I realize we all have our own preferences regarding brand etc. So, forget all that – I’m just talking basics.

Whole Milk: Is 3.25% fat (96.75% fat free) and contains 150 calories per 8 oz serving.

2% Reduced-Fat Milk: Is 2% fat (98% fat free) and contains 120 calories per 8 oz serving.

1% Reduced-Fat Milk: Is 1% fat (99% fat free) and contains 100 calories per 8 oz serving.

Fat-Free/Skim or Non-Fat Milk: Is 0% fat and contains 80 calories per 8 oz serving.

Chocolate Milk: Chocolate Milk (fat-free, 1% low-fat, 2% reduced-fat, whole milk) is milk to which chocolate or cocoa and a sweetener have been added.
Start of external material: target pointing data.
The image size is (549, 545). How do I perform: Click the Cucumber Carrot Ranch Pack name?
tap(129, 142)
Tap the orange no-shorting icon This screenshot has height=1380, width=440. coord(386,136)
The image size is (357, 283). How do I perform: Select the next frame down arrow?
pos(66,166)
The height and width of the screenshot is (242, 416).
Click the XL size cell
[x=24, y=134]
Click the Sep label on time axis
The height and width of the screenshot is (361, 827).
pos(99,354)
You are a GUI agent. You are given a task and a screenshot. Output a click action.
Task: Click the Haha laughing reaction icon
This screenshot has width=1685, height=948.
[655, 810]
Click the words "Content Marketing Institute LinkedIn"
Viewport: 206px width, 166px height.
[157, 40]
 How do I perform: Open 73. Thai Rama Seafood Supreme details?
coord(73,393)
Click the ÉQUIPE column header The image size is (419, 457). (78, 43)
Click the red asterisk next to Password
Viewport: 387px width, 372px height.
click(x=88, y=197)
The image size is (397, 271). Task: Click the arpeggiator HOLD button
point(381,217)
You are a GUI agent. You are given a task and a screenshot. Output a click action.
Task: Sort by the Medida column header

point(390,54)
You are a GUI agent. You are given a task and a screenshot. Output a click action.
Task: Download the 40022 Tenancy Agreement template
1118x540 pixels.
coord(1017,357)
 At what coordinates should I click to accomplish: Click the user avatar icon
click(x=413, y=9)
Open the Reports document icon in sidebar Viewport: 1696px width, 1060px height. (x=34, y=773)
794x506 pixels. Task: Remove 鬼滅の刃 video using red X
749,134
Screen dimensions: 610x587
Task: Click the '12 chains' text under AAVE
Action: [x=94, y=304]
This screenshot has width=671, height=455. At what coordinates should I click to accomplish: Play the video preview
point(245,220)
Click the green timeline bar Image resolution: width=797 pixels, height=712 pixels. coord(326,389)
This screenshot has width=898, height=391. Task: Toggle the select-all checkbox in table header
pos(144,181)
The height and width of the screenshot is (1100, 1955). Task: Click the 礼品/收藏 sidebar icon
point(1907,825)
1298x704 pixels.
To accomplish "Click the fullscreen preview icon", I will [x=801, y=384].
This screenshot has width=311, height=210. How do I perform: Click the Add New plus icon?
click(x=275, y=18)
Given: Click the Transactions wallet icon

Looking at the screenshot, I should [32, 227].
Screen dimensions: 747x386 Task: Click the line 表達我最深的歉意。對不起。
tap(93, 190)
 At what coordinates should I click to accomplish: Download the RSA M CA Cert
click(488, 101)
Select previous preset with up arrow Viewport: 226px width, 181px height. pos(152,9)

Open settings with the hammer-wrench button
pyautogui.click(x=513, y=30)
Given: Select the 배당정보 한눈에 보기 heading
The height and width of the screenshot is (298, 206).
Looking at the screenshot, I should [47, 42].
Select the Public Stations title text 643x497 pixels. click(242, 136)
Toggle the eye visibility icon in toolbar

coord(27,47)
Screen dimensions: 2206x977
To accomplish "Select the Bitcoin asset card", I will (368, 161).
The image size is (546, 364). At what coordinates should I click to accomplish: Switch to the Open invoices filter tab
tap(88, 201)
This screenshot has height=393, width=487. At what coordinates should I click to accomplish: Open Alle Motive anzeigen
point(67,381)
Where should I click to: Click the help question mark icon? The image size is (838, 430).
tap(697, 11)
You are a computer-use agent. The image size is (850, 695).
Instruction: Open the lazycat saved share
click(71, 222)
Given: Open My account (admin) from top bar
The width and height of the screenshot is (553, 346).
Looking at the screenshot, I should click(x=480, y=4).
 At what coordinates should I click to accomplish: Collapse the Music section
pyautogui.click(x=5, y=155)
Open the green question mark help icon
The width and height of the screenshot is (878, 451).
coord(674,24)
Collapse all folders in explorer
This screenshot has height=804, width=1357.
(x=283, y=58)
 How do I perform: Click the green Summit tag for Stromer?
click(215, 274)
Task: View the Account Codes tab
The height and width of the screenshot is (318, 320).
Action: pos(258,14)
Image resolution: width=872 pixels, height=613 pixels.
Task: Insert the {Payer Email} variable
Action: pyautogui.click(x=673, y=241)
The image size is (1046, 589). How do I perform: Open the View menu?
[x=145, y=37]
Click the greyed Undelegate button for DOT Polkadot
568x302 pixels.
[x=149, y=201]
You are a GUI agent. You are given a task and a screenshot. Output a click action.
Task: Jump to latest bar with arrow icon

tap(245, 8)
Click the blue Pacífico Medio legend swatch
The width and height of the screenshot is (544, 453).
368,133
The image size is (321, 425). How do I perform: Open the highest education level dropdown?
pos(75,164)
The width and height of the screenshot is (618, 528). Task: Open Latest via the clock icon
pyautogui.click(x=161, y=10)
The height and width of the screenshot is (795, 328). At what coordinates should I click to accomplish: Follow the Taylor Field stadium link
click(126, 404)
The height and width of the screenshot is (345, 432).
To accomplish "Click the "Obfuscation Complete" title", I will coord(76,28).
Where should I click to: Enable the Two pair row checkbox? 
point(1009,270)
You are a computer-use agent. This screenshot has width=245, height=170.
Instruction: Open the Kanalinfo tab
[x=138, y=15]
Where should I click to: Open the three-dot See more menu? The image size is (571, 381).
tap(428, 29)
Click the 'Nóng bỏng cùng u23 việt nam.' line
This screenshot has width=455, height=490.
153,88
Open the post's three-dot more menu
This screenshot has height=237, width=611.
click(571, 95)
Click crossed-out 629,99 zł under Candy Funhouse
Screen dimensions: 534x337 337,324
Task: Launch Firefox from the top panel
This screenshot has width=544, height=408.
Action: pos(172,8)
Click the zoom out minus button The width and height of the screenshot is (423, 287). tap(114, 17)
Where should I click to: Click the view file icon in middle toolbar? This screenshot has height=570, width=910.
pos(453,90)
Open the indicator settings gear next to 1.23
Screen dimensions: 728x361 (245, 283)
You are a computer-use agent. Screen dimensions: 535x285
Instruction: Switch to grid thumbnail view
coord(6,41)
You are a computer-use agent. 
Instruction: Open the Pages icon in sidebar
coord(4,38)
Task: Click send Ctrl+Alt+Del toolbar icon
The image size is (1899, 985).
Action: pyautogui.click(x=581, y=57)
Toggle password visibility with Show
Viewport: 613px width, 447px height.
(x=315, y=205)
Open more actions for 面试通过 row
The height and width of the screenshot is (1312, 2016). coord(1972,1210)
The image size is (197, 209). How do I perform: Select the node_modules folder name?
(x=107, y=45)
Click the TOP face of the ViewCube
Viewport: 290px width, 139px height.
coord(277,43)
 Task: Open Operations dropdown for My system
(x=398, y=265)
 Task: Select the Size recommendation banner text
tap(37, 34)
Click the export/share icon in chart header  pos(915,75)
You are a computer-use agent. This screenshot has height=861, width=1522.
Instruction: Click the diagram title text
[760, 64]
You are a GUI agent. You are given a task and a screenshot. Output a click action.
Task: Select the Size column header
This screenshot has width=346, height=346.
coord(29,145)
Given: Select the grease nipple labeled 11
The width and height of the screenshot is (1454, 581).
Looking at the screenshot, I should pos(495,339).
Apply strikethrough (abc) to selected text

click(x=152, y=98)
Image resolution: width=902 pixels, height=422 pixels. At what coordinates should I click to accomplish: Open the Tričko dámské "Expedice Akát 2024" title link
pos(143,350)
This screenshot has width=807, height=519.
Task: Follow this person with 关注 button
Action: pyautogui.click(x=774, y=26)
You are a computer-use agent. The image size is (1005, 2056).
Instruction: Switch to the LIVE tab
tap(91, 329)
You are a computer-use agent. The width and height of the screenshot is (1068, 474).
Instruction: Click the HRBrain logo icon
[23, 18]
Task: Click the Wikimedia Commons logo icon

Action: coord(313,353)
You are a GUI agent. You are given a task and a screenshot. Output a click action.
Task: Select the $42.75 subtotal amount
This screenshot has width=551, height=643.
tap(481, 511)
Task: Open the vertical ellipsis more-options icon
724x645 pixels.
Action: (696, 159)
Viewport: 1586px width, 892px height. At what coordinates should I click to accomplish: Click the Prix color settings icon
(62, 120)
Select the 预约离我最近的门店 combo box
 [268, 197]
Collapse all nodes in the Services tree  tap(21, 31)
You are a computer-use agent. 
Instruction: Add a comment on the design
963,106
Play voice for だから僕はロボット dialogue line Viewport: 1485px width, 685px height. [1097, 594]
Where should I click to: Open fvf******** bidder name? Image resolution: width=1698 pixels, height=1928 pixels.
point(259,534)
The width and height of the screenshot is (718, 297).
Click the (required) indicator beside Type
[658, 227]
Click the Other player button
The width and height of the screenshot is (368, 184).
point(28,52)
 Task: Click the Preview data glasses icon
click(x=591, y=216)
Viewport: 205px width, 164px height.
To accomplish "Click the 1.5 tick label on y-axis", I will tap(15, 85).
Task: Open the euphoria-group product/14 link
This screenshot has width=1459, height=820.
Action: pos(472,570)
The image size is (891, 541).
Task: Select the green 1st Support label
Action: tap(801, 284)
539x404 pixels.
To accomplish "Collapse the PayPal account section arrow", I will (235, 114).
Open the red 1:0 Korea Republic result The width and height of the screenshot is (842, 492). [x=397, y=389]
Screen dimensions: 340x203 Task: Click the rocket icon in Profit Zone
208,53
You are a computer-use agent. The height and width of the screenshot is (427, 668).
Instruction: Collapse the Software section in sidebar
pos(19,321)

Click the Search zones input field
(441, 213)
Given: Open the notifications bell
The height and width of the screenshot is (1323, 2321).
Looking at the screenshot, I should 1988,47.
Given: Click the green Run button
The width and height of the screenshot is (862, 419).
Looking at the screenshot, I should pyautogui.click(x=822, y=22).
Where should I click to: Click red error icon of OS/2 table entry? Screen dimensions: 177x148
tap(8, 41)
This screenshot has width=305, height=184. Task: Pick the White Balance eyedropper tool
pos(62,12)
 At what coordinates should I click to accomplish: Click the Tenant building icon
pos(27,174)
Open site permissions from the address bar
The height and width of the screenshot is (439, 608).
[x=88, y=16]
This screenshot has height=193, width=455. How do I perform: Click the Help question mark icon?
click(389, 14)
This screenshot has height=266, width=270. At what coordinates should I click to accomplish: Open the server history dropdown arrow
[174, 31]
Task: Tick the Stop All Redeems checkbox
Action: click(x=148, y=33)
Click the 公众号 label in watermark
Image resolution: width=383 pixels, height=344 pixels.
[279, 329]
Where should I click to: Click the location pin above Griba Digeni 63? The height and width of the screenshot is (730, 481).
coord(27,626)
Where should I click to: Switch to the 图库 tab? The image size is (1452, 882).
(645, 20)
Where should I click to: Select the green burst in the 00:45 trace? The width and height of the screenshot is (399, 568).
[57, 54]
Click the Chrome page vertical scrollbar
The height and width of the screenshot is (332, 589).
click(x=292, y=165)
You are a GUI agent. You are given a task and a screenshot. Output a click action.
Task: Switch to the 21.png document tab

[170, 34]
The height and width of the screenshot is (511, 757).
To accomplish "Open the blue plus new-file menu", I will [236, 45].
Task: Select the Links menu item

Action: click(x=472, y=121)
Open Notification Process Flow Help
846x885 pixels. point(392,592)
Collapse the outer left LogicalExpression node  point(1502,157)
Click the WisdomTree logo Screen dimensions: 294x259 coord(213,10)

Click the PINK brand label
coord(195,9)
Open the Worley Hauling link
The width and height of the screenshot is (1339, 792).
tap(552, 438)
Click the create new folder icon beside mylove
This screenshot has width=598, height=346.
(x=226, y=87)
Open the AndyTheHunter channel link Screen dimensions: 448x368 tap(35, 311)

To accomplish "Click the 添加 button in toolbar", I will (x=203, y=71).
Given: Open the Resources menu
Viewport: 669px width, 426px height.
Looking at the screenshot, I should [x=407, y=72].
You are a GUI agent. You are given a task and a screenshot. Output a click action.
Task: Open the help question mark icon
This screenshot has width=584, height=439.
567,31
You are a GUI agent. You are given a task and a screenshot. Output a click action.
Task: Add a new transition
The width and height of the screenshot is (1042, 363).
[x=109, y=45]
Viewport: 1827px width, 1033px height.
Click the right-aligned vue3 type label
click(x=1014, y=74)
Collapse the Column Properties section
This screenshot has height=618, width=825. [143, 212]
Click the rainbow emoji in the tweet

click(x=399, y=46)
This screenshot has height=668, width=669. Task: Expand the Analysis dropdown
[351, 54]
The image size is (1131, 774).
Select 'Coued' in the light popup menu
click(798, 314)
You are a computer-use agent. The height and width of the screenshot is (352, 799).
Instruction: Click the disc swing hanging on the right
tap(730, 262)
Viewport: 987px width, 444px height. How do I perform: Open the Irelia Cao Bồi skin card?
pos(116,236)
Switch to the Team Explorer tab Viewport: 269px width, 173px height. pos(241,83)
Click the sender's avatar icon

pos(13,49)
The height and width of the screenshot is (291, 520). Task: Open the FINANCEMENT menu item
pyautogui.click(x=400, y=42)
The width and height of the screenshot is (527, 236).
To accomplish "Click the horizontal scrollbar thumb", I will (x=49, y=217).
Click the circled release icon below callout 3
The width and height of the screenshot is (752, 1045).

This milk is just as nutritious as its unflavored counterpart. Compared to plain milk, chocolate milk contains about 60 more calories per 8 oz serving.

Half-and-Half:  is a mixture of milk and cream containing at least 10.5% but not more than 18% milk fat. This product contains about 20 calories per tablespoon.

Light Whipping Cream (whipping cream): has at least 30% but not more than 36% milk fat. This product can be used as is (unwhipped) or whipped. Liquid (unwhipped) whipping cream contains about 44 calories per tablespoon.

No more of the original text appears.